● EXTRACTED ENTRIES
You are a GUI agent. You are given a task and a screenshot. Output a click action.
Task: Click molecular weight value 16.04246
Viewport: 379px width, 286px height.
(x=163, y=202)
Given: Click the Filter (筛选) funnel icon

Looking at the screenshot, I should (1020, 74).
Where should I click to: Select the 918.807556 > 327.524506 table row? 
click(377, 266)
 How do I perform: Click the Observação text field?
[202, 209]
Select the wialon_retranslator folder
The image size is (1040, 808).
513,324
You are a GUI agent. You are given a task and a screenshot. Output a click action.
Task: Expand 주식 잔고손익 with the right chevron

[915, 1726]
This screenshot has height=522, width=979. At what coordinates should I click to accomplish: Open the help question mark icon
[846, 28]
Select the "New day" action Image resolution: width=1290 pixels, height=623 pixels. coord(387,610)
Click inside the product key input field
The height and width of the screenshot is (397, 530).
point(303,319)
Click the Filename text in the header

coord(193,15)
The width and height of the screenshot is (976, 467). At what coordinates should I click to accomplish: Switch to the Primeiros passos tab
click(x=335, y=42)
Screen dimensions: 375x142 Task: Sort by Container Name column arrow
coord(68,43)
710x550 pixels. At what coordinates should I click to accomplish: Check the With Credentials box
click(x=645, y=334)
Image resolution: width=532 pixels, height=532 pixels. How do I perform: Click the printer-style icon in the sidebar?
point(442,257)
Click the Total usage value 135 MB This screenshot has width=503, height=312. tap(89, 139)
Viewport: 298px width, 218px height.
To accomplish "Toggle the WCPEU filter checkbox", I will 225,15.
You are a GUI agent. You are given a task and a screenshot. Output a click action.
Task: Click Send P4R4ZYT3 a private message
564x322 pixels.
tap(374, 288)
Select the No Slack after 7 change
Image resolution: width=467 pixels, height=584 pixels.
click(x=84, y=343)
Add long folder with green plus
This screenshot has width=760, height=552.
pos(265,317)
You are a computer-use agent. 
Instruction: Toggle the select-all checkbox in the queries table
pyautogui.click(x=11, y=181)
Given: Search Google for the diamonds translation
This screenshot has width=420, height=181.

● TASK DETAILS
Each of the entries above should be written out again exactly.

● WRITTEN SOLUTION
You are a GUI agent. You are given a task and a screenshot. Output a click action.
Task: Click molecular weight value 16.04246
Viewport: 379px width, 286px height.
(x=163, y=202)
Given: Click the Filter (筛选) funnel icon

Looking at the screenshot, I should (1020, 74).
Where should I click to: Select the 918.807556 > 327.524506 table row? 
click(377, 266)
 How do I perform: Click the Observação text field?
[202, 209]
Select the wialon_retranslator folder
The image size is (1040, 808).
513,324
You are a GUI agent. You are given a task and a screenshot. Output a click action.
Task: Expand 주식 잔고손익 with the right chevron

[915, 1726]
This screenshot has height=522, width=979. At what coordinates should I click to accomplish: Open the help question mark icon
[846, 28]
Select the "New day" action Image resolution: width=1290 pixels, height=623 pixels. coord(387,610)
Click inside the product key input field
The height and width of the screenshot is (397, 530).
point(303,319)
Click the Filename text in the header

coord(193,15)
The width and height of the screenshot is (976, 467). At what coordinates should I click to accomplish: Switch to the Primeiros passos tab
click(x=335, y=42)
Screen dimensions: 375x142 Task: Sort by Container Name column arrow
coord(68,43)
710x550 pixels. At what coordinates should I click to accomplish: Check the With Credentials box
click(x=645, y=334)
Image resolution: width=532 pixels, height=532 pixels. How do I perform: Click the printer-style icon in the sidebar?
point(442,257)
Click the Total usage value 135 MB This screenshot has width=503, height=312. tap(89, 139)
Viewport: 298px width, 218px height.
To accomplish "Toggle the WCPEU filter checkbox", I will 225,15.
You are a GUI agent. You are given a task and a screenshot. Output a click action.
Task: Click Send P4R4ZYT3 a private message
564x322 pixels.
tap(374, 288)
Select the No Slack after 7 change
Image resolution: width=467 pixels, height=584 pixels.
click(x=84, y=343)
Add long folder with green plus
This screenshot has width=760, height=552.
pos(265,317)
You are a computer-use agent. 
Instruction: Toggle the select-all checkbox in the queries table
pyautogui.click(x=11, y=181)
Given: Search Google for the diamonds translation
This screenshot has width=420, height=181.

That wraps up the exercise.